Réunissez alors la lettre recommandée, les photographies, les témoignages, le procès-verbal de conciliation, les devis et les justificatifs de dommages. Une demande d’indemnisation sera plus crédible si vous prouvez un dégât concret, comme une toiture endommagée, une gouttière bouchée ou des travaux rendus nécessaires.
En cas de branche présentant un danger immédiat, ne grimpez pas dans l’arbre et ne pénétrez pas chez le voisin. Prévenez-le par écrit, contactez votre assurance si un dommage est déjà survenu et, lorsque la sécurité des personnes ou la voie publique est menacée, alertez les services compétents.
Les erreurs qui aggravent le conflit
| Erreur | Pourquoi elle pose problème | Réflexe préférable |
|---|---|---|
| Couper les branches soi-même | Vous risquez de dépasser vos droits et d’endommager l’arbre. | Demander une coupe au propriétaire ou obtenir son accord écrit. |
| Entrer chez le voisin | La gêne causée par les branches ne donne pas un droit d’accès à son terrain. | Organiser l’intervention avec son autorisation. |
| Menacer immédiatement de procès | Le dialogue se ferme alors que la solution peut être simple. | Suivre une progression : échange, courrier, conciliation. |
| Confondre branches et racines | Les règles ne sont pas les mêmes. | Identifier précisément la partie qui empiète. |
| Se fier uniquement au cadastre | Le plan cadastral ne constitue pas toujours une preuve de bornage. | Consulter le titre de propriété ou un géomètre si nécessaire. |
Je me méfie aussi des tailles radicales présentées comme la solution miracle. Une coupe mal réalisée peut fragiliser l’arbre, provoquer des repousses désordonnées et déplacer le problème quelques mois plus tard. Un élagueur qualifié donnera souvent une réponse plus durable qu’une coupe improvisée depuis une échelle.

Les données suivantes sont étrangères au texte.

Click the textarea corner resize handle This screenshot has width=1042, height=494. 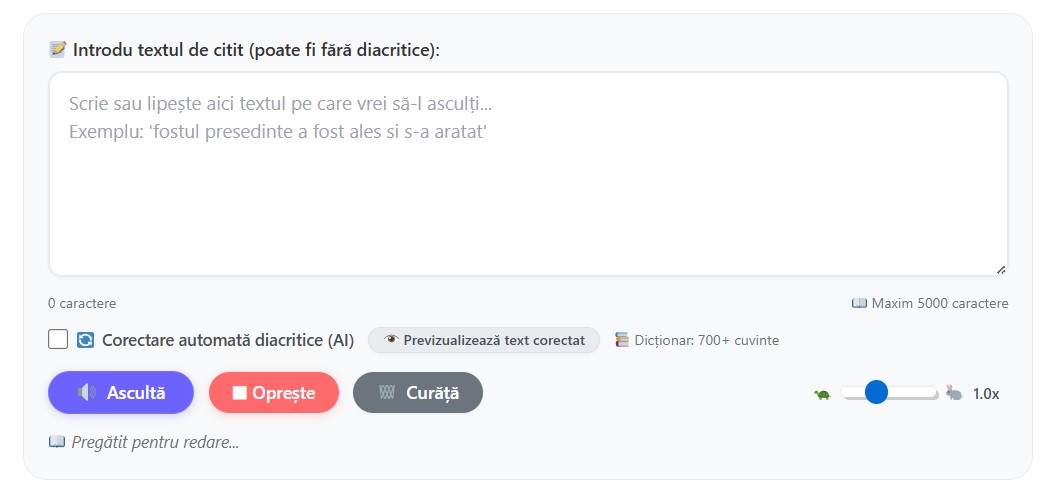click(x=1001, y=269)
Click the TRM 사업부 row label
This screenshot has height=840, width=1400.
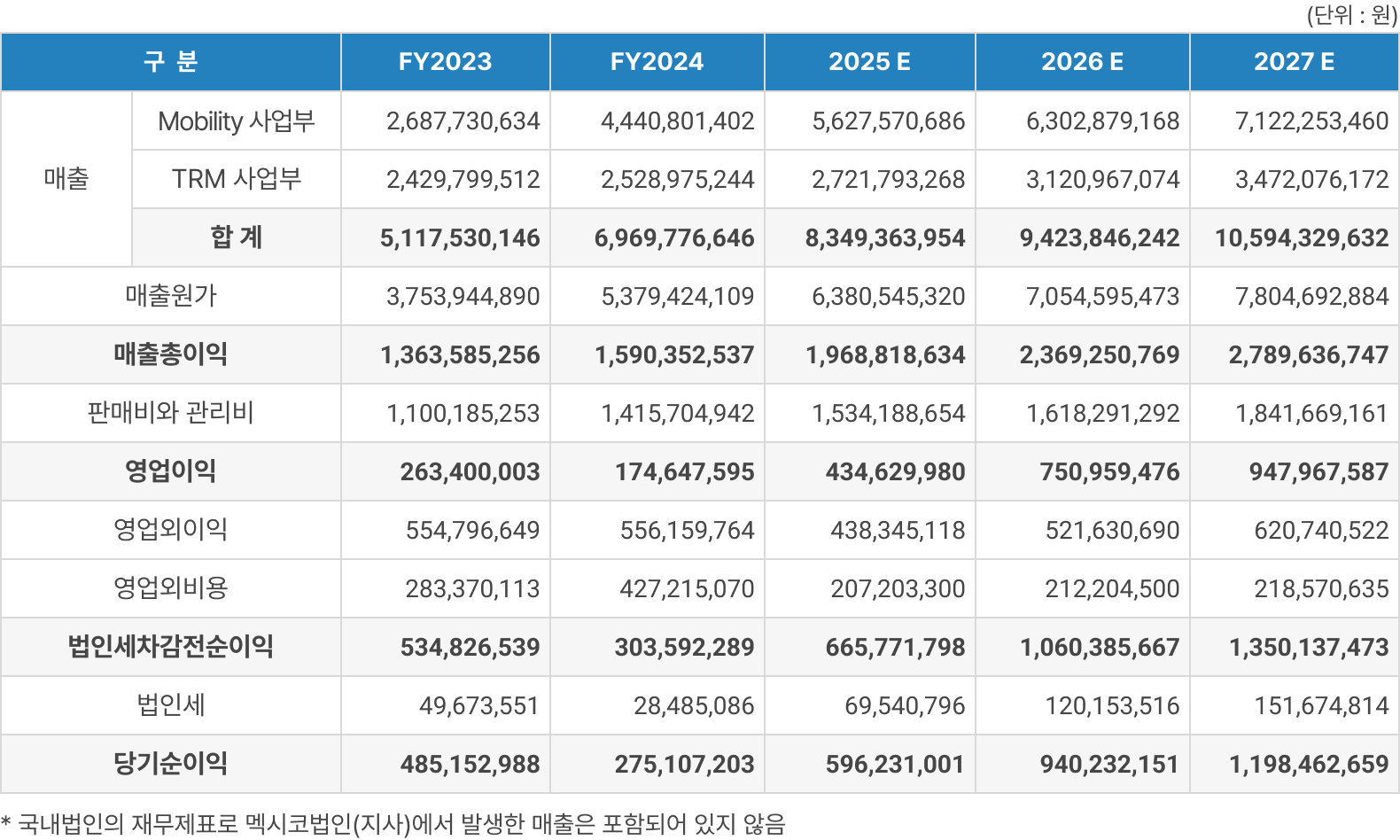tap(237, 179)
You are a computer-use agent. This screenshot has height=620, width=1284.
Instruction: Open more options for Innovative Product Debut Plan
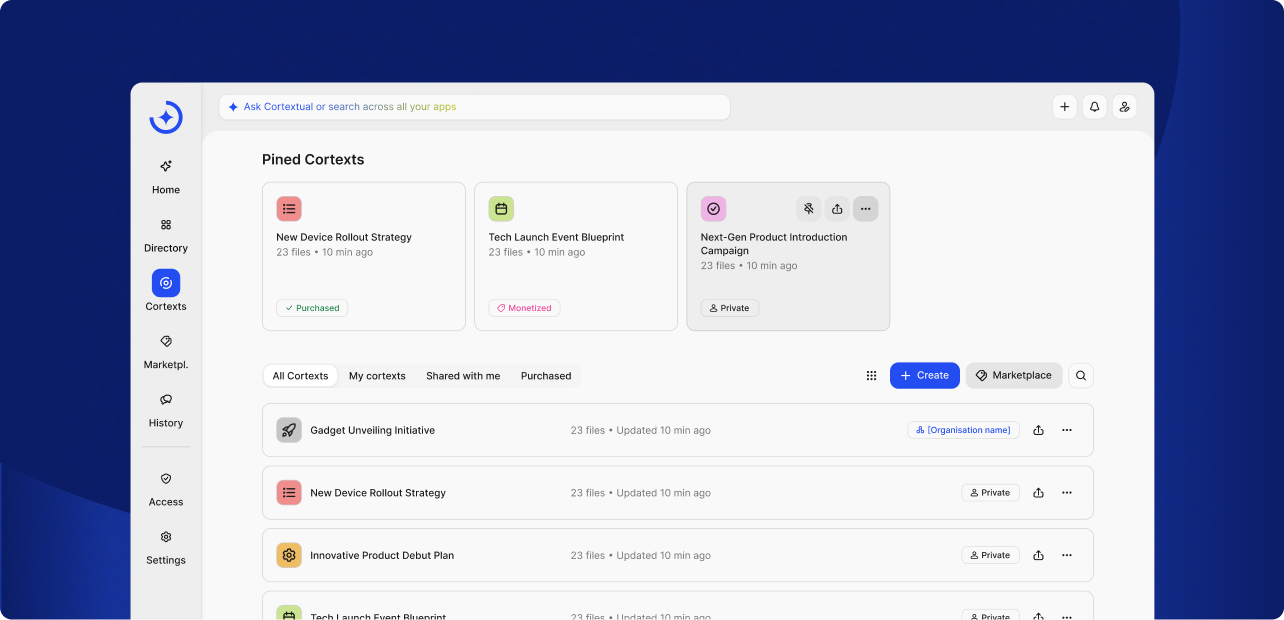(x=1067, y=555)
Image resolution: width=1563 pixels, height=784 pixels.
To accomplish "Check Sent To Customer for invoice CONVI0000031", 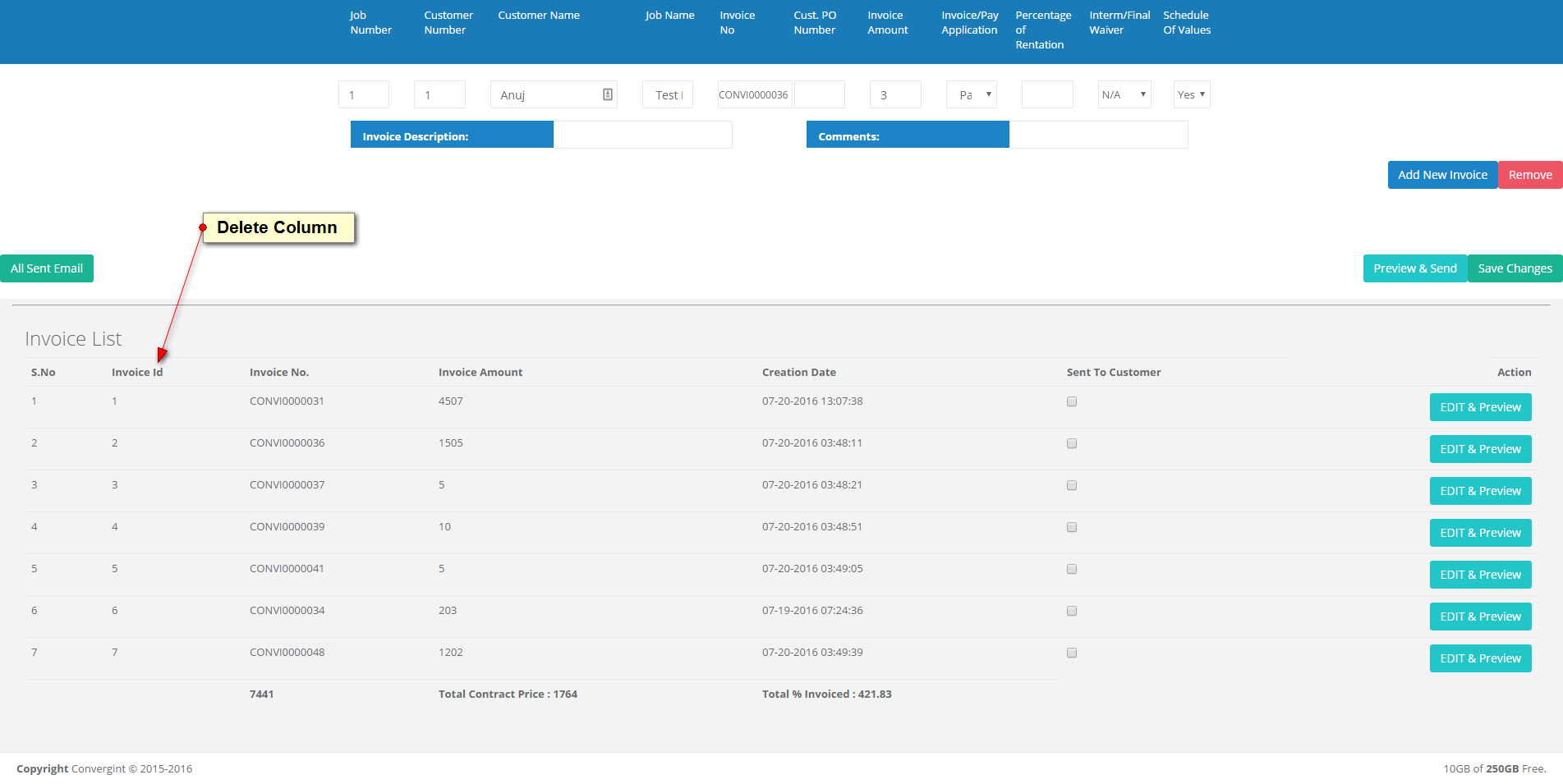I will pos(1072,401).
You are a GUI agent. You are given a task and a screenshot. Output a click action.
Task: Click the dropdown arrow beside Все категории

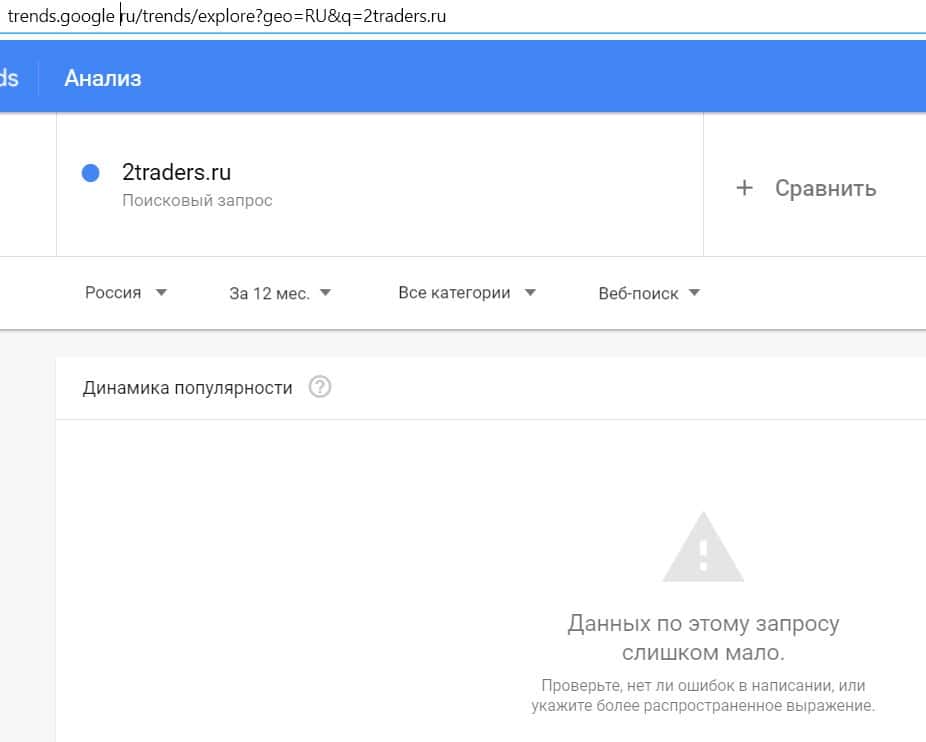(530, 293)
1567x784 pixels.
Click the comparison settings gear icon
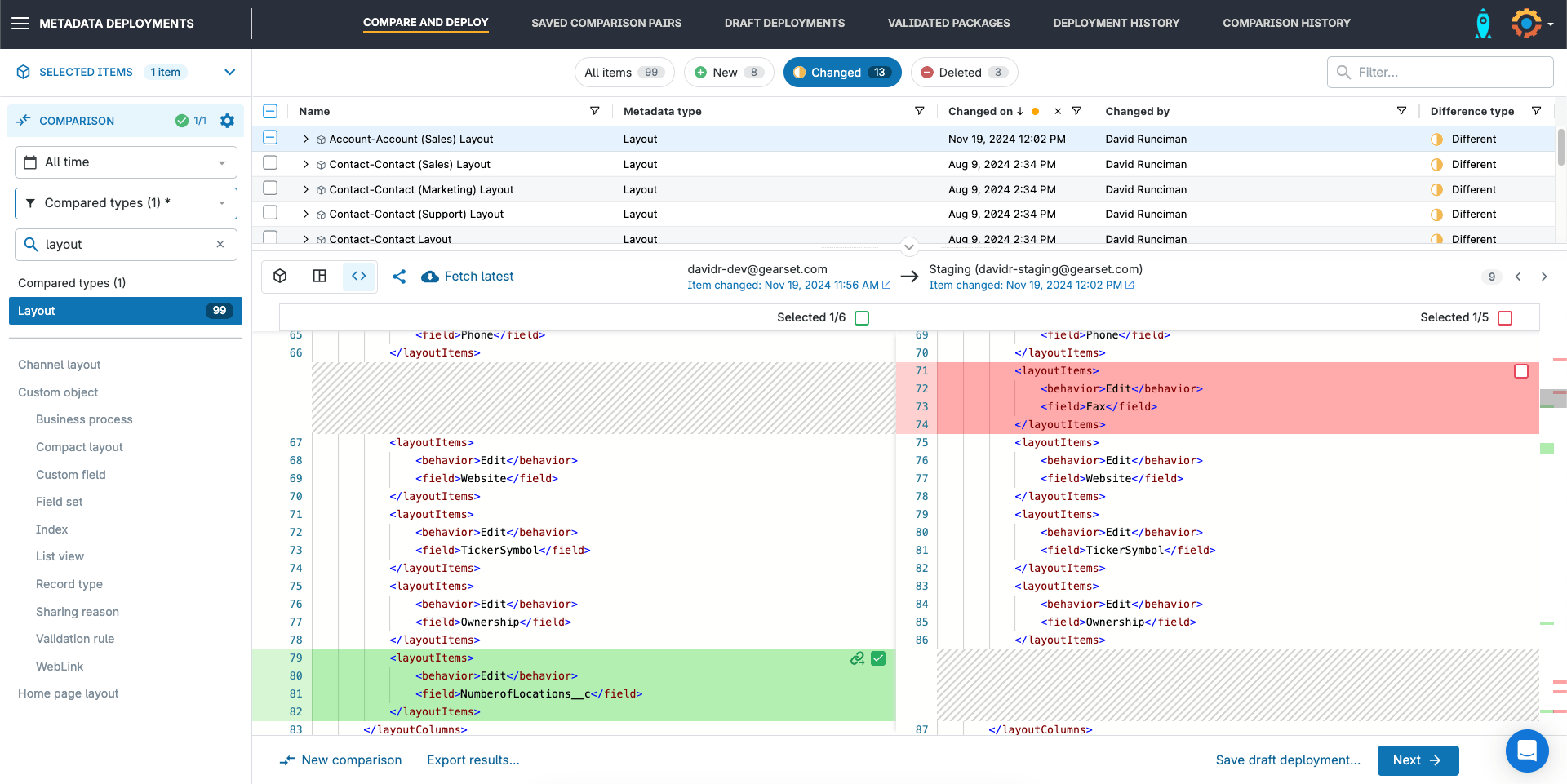point(227,121)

Le dossier qui peut éviter une longue procédure
Constituez un dossier chronologique avec les photos, les dates de vos demandes, les réponses reçues et les dommages constatés. Ajoutez les documents utiles sur la limite de propriété et, en copropriété, les échanges avec le syndic. Cette préparation montre que votre demande porte sur un problème précis, pas sur une simple querelle personnelle.
La stratégie la plus solide reste généralement la même : demander calmement, formaliser par recommandé, tenter une conciliation, puis saisir le juge si le refus persiste. Vous protégez ainsi vos droits tout en évitant l’erreur la plus fréquente, qui consiste à couper soi-même les branches et à transformer un problème d’élagage en véritable litige de voisinage.